Thomas Wilson, il volto indimenticabile di Biff Tannen nella trilogia di Ritorno al Futuro, conosceva bene il suo personaggio e i suoi modi di fare a causa di diverse esperienze nella vita reale. In una intervista al The Hollywood Reporter in occasione del 21 ottobre 2015, data in cui Marty McFly arriva nella Hill Valley del futuro nel secondo film della saga, l’attore ha spiegato come il personaggio è stato creato.

 

“Ero un ragazzino sempre magro e malaticcio, sono stato spinto e picchiato da diversi bulli  durante tutta la mia infanzia, finché non sono diventato più grosso di chiunque e la cosa è finita. Conoscono benissimo come questi ragazzi operano, soprattutto la loro gioia nello spaventare le persone. Li guardavo spesso in faccia, dunque non è stato difficile ricreare le loro espressioni.”

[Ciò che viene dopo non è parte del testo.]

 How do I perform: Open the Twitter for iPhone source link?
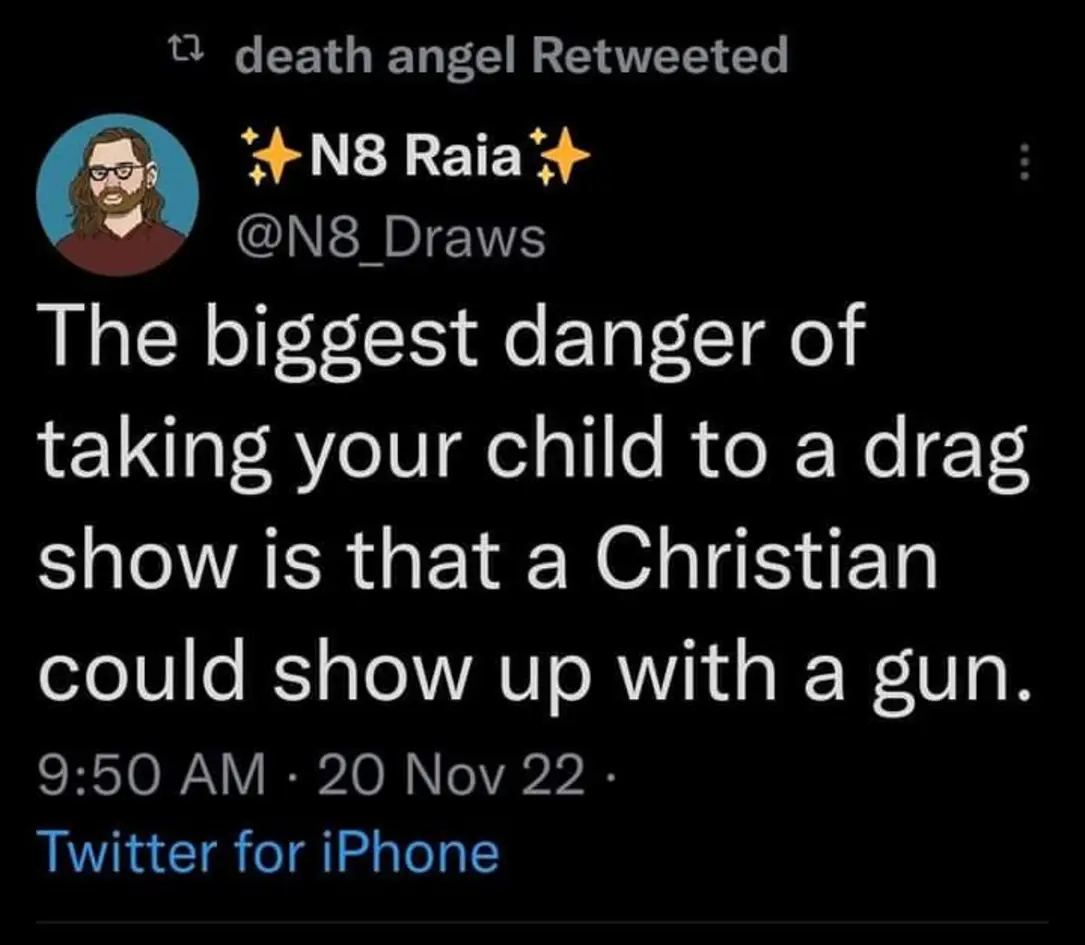267,853
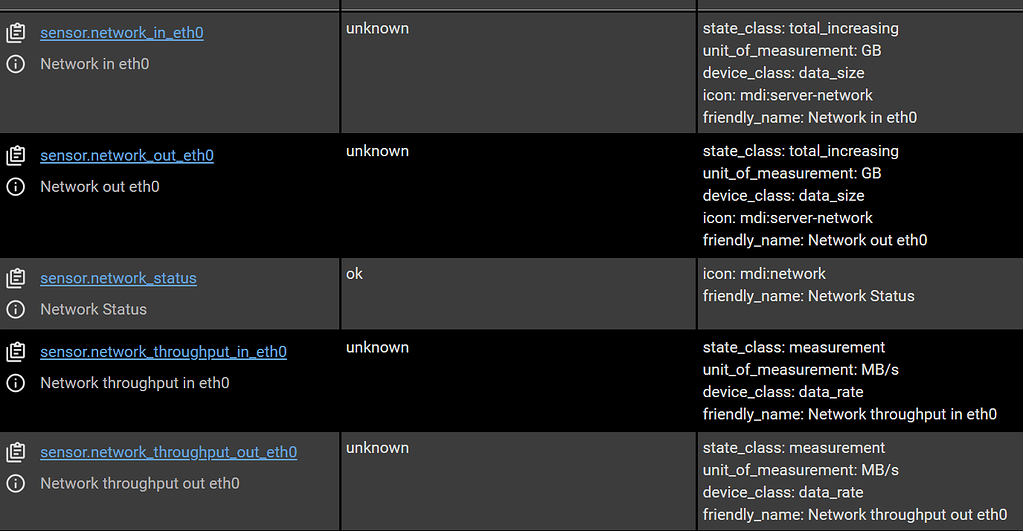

Nonostante questo non è stato facile creare il personaggio di Biff: “Si tratta di un personaggio iconico della cultura pop, eppure è stato molto difficile interpretarlo, sono fiero del lavoro che ho fatto. Sono più bravo come attore e artista sul set, più che come ‘icona leggendaria’, sono infatti sempre impegnato e raramente riesco a presenziare gli eventi legati a Ritorno al Futuro.”

“All’epoca non avevo davvero idea che quei film potessero penetrare così a fondo nell’immaginazione americana e non solo, sono davvero entrati nel cuore della gente, che ancora mi ferma e mi riconosce. È qualcosa di incredibile, che ti gratifica costantemente.”